Hace unos meses comentaba, al hilo de la exposición que hubo en Madrid sobre las vanguardias rusas, el famoso cuadrado negro sobre fondo blanco de Malevich.
En la parte más interesante de la exposición, aquellas que no estaba en la fundación Thyssen, sino en las salas de exposiciones de la Caja Madrid, se podían encontrar un buen puñado de fotografías de Rodchenko, entre ellas, la no menos famosa que he adjuntado en la cabecera.

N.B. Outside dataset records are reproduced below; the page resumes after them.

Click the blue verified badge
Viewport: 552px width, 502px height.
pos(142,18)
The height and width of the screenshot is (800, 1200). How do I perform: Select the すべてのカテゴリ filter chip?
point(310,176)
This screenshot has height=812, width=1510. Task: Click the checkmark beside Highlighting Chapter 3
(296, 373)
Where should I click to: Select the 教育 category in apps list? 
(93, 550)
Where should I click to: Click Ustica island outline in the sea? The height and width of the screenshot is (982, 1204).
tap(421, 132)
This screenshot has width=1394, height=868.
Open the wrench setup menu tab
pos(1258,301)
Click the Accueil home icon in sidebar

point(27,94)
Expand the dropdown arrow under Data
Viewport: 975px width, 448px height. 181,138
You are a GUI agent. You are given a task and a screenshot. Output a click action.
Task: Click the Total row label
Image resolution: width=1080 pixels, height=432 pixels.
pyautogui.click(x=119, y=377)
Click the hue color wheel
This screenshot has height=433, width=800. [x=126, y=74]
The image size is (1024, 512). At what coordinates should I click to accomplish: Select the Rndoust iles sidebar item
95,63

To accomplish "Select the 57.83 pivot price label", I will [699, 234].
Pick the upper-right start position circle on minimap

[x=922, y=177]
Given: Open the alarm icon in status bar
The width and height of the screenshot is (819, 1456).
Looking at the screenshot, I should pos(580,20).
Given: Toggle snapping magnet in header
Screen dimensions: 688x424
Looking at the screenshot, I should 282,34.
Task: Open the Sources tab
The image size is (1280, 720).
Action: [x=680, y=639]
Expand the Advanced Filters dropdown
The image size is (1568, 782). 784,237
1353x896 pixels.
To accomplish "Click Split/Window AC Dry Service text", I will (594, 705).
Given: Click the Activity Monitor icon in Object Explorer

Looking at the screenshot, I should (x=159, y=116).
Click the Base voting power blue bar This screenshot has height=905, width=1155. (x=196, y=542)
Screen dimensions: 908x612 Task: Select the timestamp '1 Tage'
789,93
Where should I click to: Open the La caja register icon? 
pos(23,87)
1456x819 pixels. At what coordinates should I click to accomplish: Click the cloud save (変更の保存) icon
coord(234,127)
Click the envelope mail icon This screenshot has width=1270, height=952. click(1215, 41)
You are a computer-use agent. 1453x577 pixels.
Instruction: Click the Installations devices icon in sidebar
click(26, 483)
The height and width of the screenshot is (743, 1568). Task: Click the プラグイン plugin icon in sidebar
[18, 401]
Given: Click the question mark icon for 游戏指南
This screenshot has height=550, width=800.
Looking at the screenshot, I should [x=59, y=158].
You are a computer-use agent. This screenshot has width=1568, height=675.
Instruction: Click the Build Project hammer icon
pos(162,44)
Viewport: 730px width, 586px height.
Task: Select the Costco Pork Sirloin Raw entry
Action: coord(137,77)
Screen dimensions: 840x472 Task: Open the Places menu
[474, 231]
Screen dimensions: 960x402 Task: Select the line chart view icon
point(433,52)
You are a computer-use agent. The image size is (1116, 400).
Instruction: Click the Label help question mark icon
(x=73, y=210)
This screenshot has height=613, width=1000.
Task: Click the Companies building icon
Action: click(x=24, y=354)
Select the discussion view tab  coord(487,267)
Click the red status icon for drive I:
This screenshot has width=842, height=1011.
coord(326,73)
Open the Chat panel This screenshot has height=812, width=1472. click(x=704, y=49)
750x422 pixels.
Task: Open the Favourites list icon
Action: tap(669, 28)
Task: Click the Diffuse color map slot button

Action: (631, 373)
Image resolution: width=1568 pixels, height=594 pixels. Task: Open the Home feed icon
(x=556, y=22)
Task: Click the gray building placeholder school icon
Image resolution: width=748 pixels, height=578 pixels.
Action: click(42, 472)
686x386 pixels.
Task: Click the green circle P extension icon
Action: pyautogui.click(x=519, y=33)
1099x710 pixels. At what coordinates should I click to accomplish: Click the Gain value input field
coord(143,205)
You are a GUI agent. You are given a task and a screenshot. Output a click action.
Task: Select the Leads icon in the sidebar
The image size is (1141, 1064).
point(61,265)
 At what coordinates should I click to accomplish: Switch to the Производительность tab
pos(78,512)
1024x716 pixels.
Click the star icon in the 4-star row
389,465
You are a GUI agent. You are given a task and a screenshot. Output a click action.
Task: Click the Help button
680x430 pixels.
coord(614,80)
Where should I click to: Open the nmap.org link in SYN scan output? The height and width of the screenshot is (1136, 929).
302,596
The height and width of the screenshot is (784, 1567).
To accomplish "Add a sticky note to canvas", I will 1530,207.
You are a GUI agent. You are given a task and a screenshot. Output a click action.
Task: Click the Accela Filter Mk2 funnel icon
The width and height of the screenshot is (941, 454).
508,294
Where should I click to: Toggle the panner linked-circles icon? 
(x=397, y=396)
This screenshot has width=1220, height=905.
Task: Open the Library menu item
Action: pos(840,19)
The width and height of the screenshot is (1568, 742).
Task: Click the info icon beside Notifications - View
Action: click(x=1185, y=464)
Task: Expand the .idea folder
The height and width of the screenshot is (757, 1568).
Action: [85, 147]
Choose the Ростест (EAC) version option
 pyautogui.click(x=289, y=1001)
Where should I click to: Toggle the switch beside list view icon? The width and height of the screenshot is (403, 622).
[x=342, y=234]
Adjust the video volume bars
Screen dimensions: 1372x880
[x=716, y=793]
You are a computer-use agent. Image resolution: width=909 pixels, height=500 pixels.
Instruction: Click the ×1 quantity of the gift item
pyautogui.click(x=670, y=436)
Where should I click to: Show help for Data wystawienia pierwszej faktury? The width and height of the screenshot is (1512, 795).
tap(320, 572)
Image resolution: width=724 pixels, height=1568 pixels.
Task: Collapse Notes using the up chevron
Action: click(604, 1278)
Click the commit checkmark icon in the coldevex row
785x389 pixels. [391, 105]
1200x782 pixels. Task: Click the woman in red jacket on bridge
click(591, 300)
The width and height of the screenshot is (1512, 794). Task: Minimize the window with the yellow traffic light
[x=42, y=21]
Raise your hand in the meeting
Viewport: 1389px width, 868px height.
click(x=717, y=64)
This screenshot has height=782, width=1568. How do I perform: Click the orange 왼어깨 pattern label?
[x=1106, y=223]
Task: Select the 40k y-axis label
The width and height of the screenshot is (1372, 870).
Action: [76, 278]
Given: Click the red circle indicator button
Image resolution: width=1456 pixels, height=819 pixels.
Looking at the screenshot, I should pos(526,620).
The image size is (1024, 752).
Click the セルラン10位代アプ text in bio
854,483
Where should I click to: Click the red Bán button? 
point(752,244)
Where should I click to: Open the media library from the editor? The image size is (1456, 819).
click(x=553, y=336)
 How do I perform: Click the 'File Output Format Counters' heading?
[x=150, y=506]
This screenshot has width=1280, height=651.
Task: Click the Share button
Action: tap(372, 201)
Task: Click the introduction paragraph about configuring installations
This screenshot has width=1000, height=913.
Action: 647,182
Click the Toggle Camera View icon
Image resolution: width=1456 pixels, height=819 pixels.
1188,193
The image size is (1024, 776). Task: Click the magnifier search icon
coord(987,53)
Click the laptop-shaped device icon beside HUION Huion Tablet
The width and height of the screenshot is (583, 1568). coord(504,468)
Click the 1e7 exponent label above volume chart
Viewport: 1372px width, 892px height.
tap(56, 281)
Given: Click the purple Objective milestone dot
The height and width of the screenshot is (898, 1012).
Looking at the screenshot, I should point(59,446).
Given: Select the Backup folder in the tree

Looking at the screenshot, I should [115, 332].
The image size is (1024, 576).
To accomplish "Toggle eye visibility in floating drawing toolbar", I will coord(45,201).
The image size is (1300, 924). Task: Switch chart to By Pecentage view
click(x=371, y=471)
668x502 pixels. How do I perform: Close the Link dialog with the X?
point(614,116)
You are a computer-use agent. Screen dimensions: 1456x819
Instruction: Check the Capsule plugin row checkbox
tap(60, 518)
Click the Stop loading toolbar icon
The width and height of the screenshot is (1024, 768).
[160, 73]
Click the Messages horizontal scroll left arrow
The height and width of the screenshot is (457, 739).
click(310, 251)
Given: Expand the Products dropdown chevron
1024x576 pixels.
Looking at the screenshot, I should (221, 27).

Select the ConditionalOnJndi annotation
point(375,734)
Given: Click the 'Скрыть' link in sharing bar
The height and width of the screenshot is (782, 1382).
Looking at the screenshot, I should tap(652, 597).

Un auténtico icono del siglo XX, de mayor importancia y trascendencia, a mi entender, que las incontables fotografías del Ché o los no menos ubicuos retratos de Marylin (y algún día tendré que hablar de lo duro que fue para la generación de los años 80 del siglo XX el vivir a la sombra del mito de los 60, eso sí que fue un conflicto generacional donde los haya, pero no tuvimos a nadie que cantara nuestra rebeldía).
¿Por qué le doy tanta importancia? Simplemente porque la fotografía de Rodchencho no transmite un significado único, ni siquiera claro. Es un símbolo que puede ser aplicado a diferentes situaciones con absoluta libertad, sin perder su fuerza. La foto del Ché es la de un Santo de la Revolución, que dentro de unos siglos, cuando la historia del siglo XX sólo sirva para martirizar a los niños en las escuela, será indistinguible de la de sus adversarios. La imagen de Marilyn no tiene otro mensaje que la de la titilation, en sentido inglés, que pueda causar en sus espectadores, cada vez menor en nuestros tiempos, dado que nos gustan esqueléticas y demacradas.
En la imagen de Rodchenko, sin embargo, no es necesario conocer quien era la persona representada, o qué significaba para sus contemporaneos, de hecho eso sería una molestía, como tampoco es necesario conocer las intenciones del artista para sentir la fuerza de esa imagen. De hecho, esta foografía fue utilizada en origen para hacer propaganda de la imprenta estatal de Leningrado (con un ¡libros!, saliendo de la boca del mujer, en ese estilo conceptual tan propio de los tiempos revolucionarios), mientras que casi ahora mismo ha servido de portada de uno de los álbumes de Franz Ferdinand.
...Y es que si algo transmite esta imagen, como lo hacía la Libertad guiando al pueblo de Delacroix, es el espíritu de la revolución.
Mejor dicho, el entusiasmo que acompaña a cada revolución, esos breves periodo históricos, en que la revolución deja de ser un sueño. Ese fugaz momento, antes del amargo despertar, en que todo parece posible, en que nada se muestra inalcanzable, en que basta con nombrar los deseos, con llamar a gritos a los sueños, para que cobren realidad, aquí y ahora, en nuestra vida, en nuestro tiempo para que podamos disfrutarlas nosotros, cuando aún somos jóvenes, cuando aún tenemos energías, cuando aún tenemos ilusiones y esperanzas.
Porque ese entusiasmo no es otro que el entusiasmo de la juventud. La certeza, la seguridad, de que todo el tiempo del mundo nos pertenece, de que todas las vías, todas las posibilidades están abiertas, de que todo lo que imaginamos que vamos a ver, que vamos a ver, que vamos a experimentar, se cumplirá ineluctablemente. Nada podrá evitarlo. Nada podrá interponerse entre nosotros y nuestro deseo. Nada podrá quebrar nuestra voluntad.
Una certeza que nos permite incluso perder el tiempo, porque no importa las vueltas que demos, los laberintos en que nos perdamos, siempre más tarde o más temprano, llegaremos a nuestro destino, aquel que nos está reservado, aquel con el que soñamos.
Hasta que un día despertamos.
Un día en que descubres que el tiempo ya se ha detenido, que lo que no has hecho, ya no lo harás jamás... o que hay cosas que no volverás a hacer, por mucho que tu cuerpo o tu mente las desee.
Que ya eres viejo y te corresponden las cosas de viejo.
Que si buscas a los jóvenes no harás otra cosa que molestarles.